Lesetext »
********************

DIE VIZSLA IN DEUTSCHLAND
Mag sein, dass der eine oder andere Vizsla schon hier gelebt hat, die offizielle "Geschichtsschreibung" der Vizsla in Deutschland aber beginnt 1971.
"DER GULASCH-KOMMUNISMUS"
Ungarn lag damals zwar hinter dem Eisernen Vorhang, so streng abgeschottet wie andere Ostblockländer aber war das Land nicht. Ganz in Gegenteil, Gäste aus dem Westen waren jederzeit herzlich willkommen. Der Grund war profan. Man wollte ihr Geld. Denn Ungarn hat kaum Bodenschätze. Wer etwas verdienen wollte, musste mit dem Westen handeln.

********************

Datenmaterial »
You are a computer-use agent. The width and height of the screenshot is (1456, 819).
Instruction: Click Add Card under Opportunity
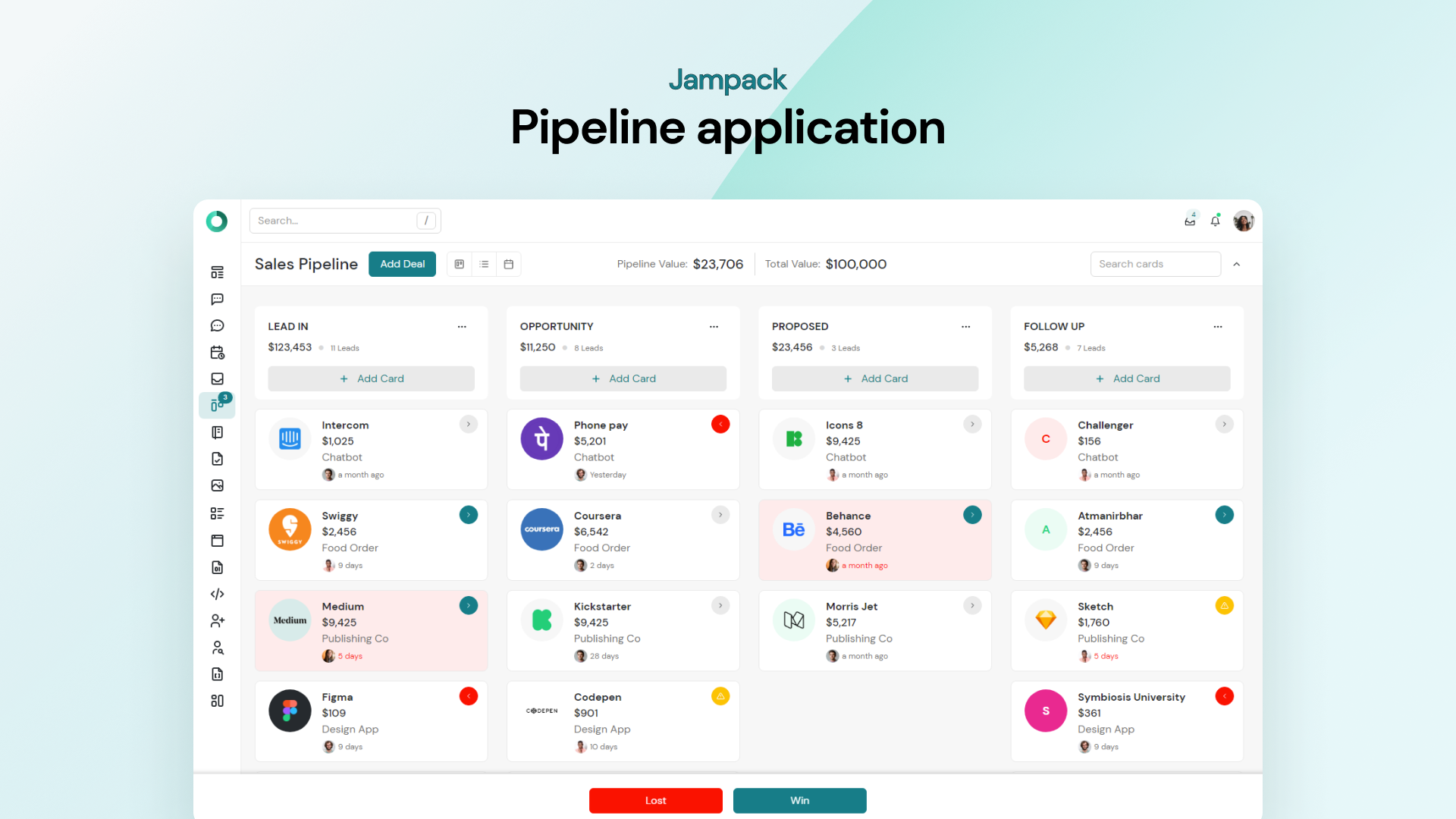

********************

Aufgabe 1 »
Beantworten Sie anhand des Texts über die Vizsla in Deutschland die folgenden Fragen:
(a) In welchem Jahr beginnt die offizielle „Geschichtsschreibung“ der Vizsla in Deutschland?
(b) Wer war in Ungarn jederzeit herzlich willkommen?
(c) Woran hat Ungarn kaum etwas?
Aufgabe 2 » Übersetzen Sie den Satz „Wer etwas verdienen wollte, musste mit dem Westen handeln.“ aus dem Text über die Vizsla in Deutschland ins Englische.
Aufgabe 3 » Führen Sie den Text über die Vizsla in Deutschland im Anschluss an seinen letzten Satz weiter.

Antwort 1 »
(a) 1971
(b) Gäste aus dem Westen
(c) An Bodenschätzen

Antwort 2 » Anyone who wanted to earn something had to trade with the West.

Antwort 3 »
Der Devisen wegen erließ der nach dem blutig niedergeschlagenen Volksaufstand im Oktober 1956 von Moskau eingesetzte Ministerpräsident János Kádár deshalb Lockerungen, den sogenannten "Gulasch-Kommunismus". Praktisch hieß das, dass man in Budapest mindestens genauso gut shoppen konnte wie in Berlin, vielleicht sogar besser: In den Auslagen der Schaufenster lagen Rasierapparate von Siemens, japanische Radios und Luxusartikel jeder Art. Kaufwillige "Wessis" gab's genug: Auf den Straßen sah man mehr Mercedes, Renaults und Fiats als in Moskau. Westliche Radiosender wurden nicht gestört, der Empfang des österreichischen Fernsehens war einwandfrei, und an den Eingangstüren der eleganten Geschäfte klebten Plaketten mit der Aufschrift "American Express", "Diners Club" und "Man spricht deutsch".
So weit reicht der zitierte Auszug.